**WRITTEN TASKS**
1. In the Ports Authority spending article, copy everything from "A recent investigation" down to "capital improvement fund.", swapping "SPA" for "SCSPA".
2. List each distinct dollar figure mentioned in the Ports Authority spending article, giving each only once.

**SOURCE DOCUMENT**
—————

July 1, 2024

The Nerve Archive

Where Government Gets Exposed

Details of Agency’s Spending Hidden from Public

By PHILLIP CEASE

charleston-port3

For Ports Authority spending, opacity is the rule

A recent investigation by The Nerve into state agency spending reveals that the State Ports Authority, or SPA, does not report the agency’s spending with the detail that other state agencies do.

In June of 2016, for example, the most recent date spending data is available, SPA listed $35.5 million under the heading of “other contractual services.” The breakdown: $10 million to the SPA from the operation and maintenance fund, and $25.5 million to the SPA from the capital improvement fund.

That’s it.

For fiscal year 2015-2016, SPA spent over $90 million with the only two payees named as “BOR Revenue” ($10 million) and “Ports Authority” ($80.35 million).

According to the state spending database, SPA regularly pays itself and no other vendor or contractor with those amounts ranging from $25.5 million to $250,000 per transaction.

—————

**SUPPLIED INFORMATION**

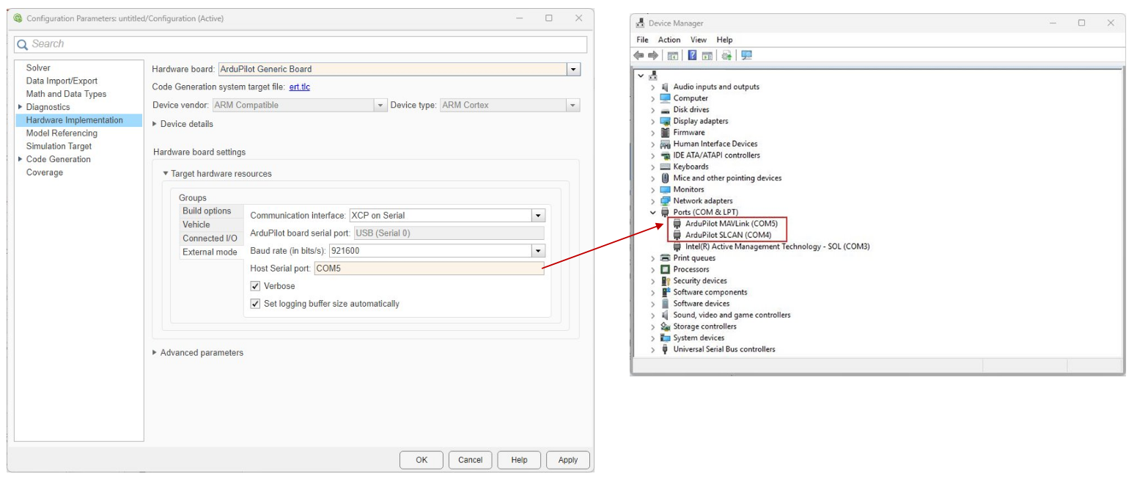Click Scan for hardware changes monitor icon
This screenshot has height=493, width=1134.
[746, 56]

—————

**PROBLEM SOLUTIONS**
1.
A recent investigation by The Nerve into state agency spending reveals that the State Ports Authority, or SCSPA, does not report the agency’s spending with the detail that other state agencies do.

In June of 2016, for example, the most recent date spending data is available, SCSPA listed $35.5 million under the heading of “other contractual services.” The breakdown: $10 million to the SCSPA from the operation and maintenance fund, and $25.5 million to the SCSPA from the capital improvement fund.

2.
$35.5 million
$10 million
$25.5 million
$90 million
$80.35 million
$250,000